Onze pessoas foram detidas em uma operação da Polícia Federal em Uberlândia, na manhã desta quinta-feira (9), suspeitas de participarem de uma organização criminosa que roubava, receptava e comercializava veículos e peças de veículos roubados. Uma recuperadora de caminhões – considerada uma das maiores do país – seria a articuladora do esquema. Ao todo, pelo menos 44 mandados de prisão e busca e apreensão foram cumpridos e cerca de 200 oficiais participaram da ação. Entre os presos estão os donos da empresa e laranjas que forneciam suas contas bancárias.

Segundo a Polícia Federal, entre as práticas da organização criminosa estão furto, roubo, receptação, adulteração de sinais de veículos, lavagem de dinheiro e sonegação fiscal.
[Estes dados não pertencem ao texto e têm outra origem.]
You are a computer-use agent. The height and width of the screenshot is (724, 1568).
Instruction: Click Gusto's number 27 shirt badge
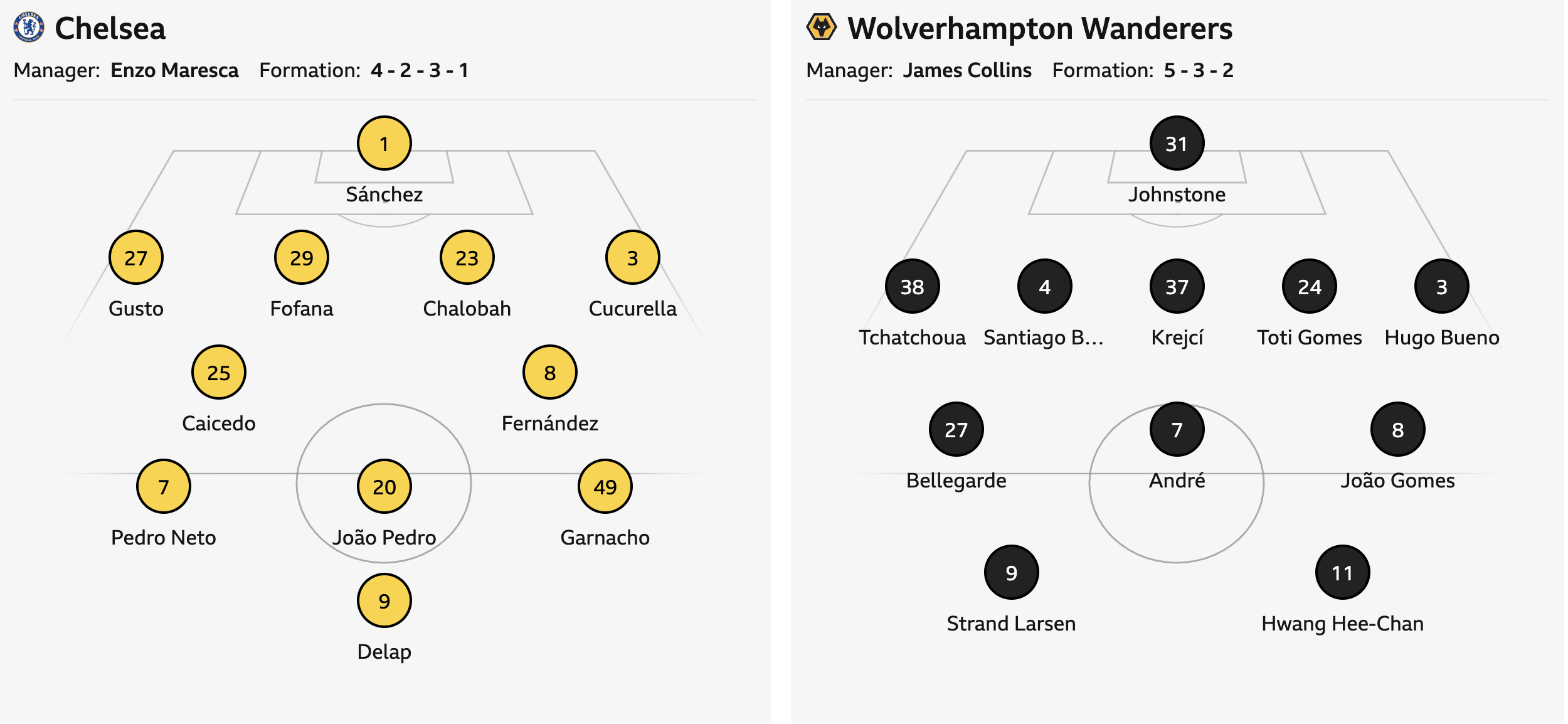[x=136, y=258]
A operação, denominada “Transformers”, aconteceu por meio da Força Integrada de Combate ao Crime Organizado (FICCO-MG), que uniu os trabalhos da Polícia Rodoviária Federal, da Polícia Civil, do Corpo de Bombeiros, da Polícia Militar, da Receita Estadual e da Secretaria de Estado de Segurança Pública (Sesp).

Ainda segundo a Polícia Federal, mais de 200 policiais cumpriram, desde às 6h desta quinta-feira, dois mandados judiciais de prisão preventiva contra os donos da empresa, nove de prisão temporária, 11 de condução coercitiva e 22 de busca e apreensão; todos expedidos pela 1ª Vara da Justiça Estadual de Uberlândia e cumpridos na mesma cidade. Também foram apreendidos 28 veículos e uma lancha. A operação também bloqueou 10 contas bancárias, inclusive de laranjas, e apreendeu um imóvel. Durante a operação foi efetuada também uma prisão em flagrante do caseiro do imóvel apreendido, após os policiais localizarem no local uma arma de fogo sem registro.

Na sede da firma, um galpão de 20.000 m², a equipe localizou inúmeras peças da linha de reposição com sinais de identificação suprimidos. “Vamos fazer um levantamento para identificar o que é lícito e o que é ilícito. As notas fiscais têm que combinar com essas peças e já verificamos que várias não possuem esse ajuste”, destacou o delegado chefe da Polícia Federal em Uberlândia, Carlos Henrique D’Ângelo.

Segundo a Polícia Federal, as investigações tiveram início há seis meses, após a PF no Distrito Federal ter recebido notícias de que a recuperadora de caminhões, que se auto-intitula a segunda maior do Brasil e está há mais de 20 anos no mercado, estaria atuando com peças provenientes de “atividades ilícitas”. Segundo a Sesp, a empresa apresenta grande movimentação financeira, sem comprovar qualquer lastro contábil ou tributário para isso. Apesar de movimentar, mensalmente, mais de R$ 1 milhão, o pagamento de tributos da empresa seria praticamente insignificante e mais de 90% das notas fiscais seriam provenientes de empresas fantasmas de São Paulo, que forneciam notas fiscais falsas para acobertar as mercadorias e dar um ar de suposta regularidade. Segundo os responsáveis pela operação, o esquema resultou em uma sonegação milionária.

“A FICCO está levantando a origem do dinheiro produzido por um viés criminoso. No caso da receptação, por exemplo, resulta de diversos crimes violentos, como roubo, furto e latrocínio”, afirmou o coordenador de Integração de Inteligência da Sesp, Danilo Emanuel Salas.

Além da receptação e da sonegação fiscal, com previsão inicial de aplicação de multas de R$ 10 milhões, há também o crime de lavagem de dinheiro, já que os donos da empresa praticamente não apresentam bens patrimoniais em seus nomes, mas em nomes de laranjas, que também foram detidos.

Os investigados responderão por furto, roubo, receptação, adulteração de sinais de veículos, organização criminosa, lavagem de dinheiro e sonegação fiscal e podem ser condenados a mais de 30 anos de prisão. Os presos serão levados para o presídio Jacy de Assis em Uberlândia, onde permanecerão à disposição da Justiça.